Production Adapters

This chapter covers adapters added beyond the core set, filling production gaps in caching, discovery, streaming, storage, distributed execution, and event-driven triggers.

All adapters follow stygian's hexagonal architecture: each implements a port trait and optionally ScrapingService for pipeline integration. Most are feature-gated to keep the default build minimal.

Feature Flags

Feature flag	Crate dependency	Adapters enabled
`redis`	`redis`, `deadpool-redis`	Redis/Valkey cache, Redis Streams work queue
`object-storage`	`rust-s3`	S3-compatible object storage
`api`	`axum`, `hmac`, `sha2`	Webhook trigger (HTTP listener)
`full`	all of the above	Everything

Enable features in your Cargo.toml:

[dependencies]
stygian-graph = { version = "*", features = ["redis", "object-storage", "api"] }
# or enable everything:
stygian-graph = { version = "*", features = ["full"] }

Redis/Valkey Cache

Port: CachePort Module: adapters::cache_redis Feature: redis Service name: "cache-redis"

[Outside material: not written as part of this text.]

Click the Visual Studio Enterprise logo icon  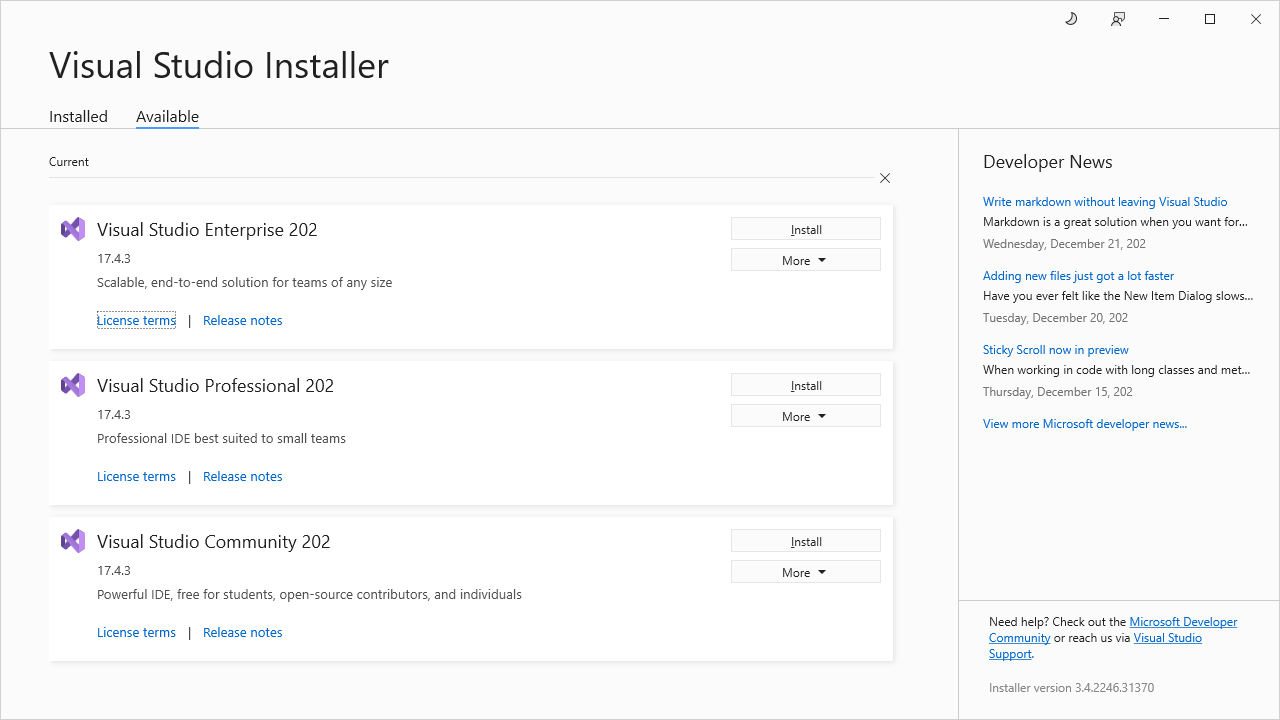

Production-grade distributed cache backed by Redis or Valkey. Uses connection pooling via deadpool-redis for high-concurrency access.

graph LR
    A[Pipeline Node] -->|get/set| B[CachePort]
    B --> C[RedisCache Adapter]
    C --> D[(Redis / Valkey)]

Configuration

Parameter	Type	Default	Description
`url`	`String`	`"redis://127.0.0.1:6379"`	Redis connection URL
`key_prefix`	`Option<String>`	`None`	Key namespace prefix for isolation
`pool_size`	`usize`	`8`	Connection pool size
`default_ttl`	`Option<Duration>`	`None`	Default TTL when `set()` receives `ttl = None`

Operations

get(key) → Fetch a cached value by key (with namespace prefix)
set(key, value, ttl) → Store a value with TTL (uses SETEX)
invalidate(key) → Delete a cached entry
exists(key) → Check key existence without fetching the value

Usage in pipeline TOML

[[services]]
name = "cache"
kind = "cache-redis"

[services.config]
url        = "redis://127.0.0.1:6379"
key_prefix = "myapp:cache"

[[nodes]]
name    = "fetch"
service = "http"
cache   = "cache"

[nodes.cache_config]
ttl_secs = 3600

Sitemap / Sitemap Index Source

Port: ScrapingService Module: adapters::sitemap Feature: always available (no feature gate) Service name: "sitemap"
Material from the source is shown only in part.